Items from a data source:
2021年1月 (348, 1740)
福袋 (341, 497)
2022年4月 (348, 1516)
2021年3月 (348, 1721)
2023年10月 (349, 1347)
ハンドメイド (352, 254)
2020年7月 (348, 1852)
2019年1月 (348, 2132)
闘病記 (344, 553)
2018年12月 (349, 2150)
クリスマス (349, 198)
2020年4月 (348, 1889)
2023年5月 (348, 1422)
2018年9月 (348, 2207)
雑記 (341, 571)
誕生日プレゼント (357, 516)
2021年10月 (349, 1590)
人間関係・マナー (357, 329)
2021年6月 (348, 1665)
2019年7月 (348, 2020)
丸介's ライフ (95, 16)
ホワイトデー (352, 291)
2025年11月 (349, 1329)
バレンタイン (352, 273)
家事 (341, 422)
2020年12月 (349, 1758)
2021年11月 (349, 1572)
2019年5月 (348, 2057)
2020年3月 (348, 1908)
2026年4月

## Exercise
Each record above needs to be written out exactly, with nothing left out.

## Reply
2021年1月 (348, 1740)
福袋 (341, 497)
2022年4月 (348, 1516)
2021年3月 (348, 1721)
2023年10月 (349, 1347)
ハンドメイド (352, 254)
2020年7月 (348, 1852)
2019年1月 (348, 2132)
闘病記 (344, 553)
2018年12月 (349, 2150)
クリスマス (349, 198)
2020年4月 (348, 1889)
2023年5月 (348, 1422)
2018年9月 (348, 2207)
雑記 (341, 571)
誕生日プレゼント (357, 516)
2021年10月 (349, 1590)
人間関係・マナー (357, 329)
2021年6月 (348, 1665)
2019年7月 (348, 2020)
丸介's ライフ (95, 16)
ホワイトデー (352, 291)
2025年11月 (349, 1329)
バレンタイン (352, 273)
家事 (341, 422)
2020年12月 (349, 1758)
2021年11月 (349, 1572)
2019年5月 (348, 2057)
2020年3月 (348, 1908)
2026年4月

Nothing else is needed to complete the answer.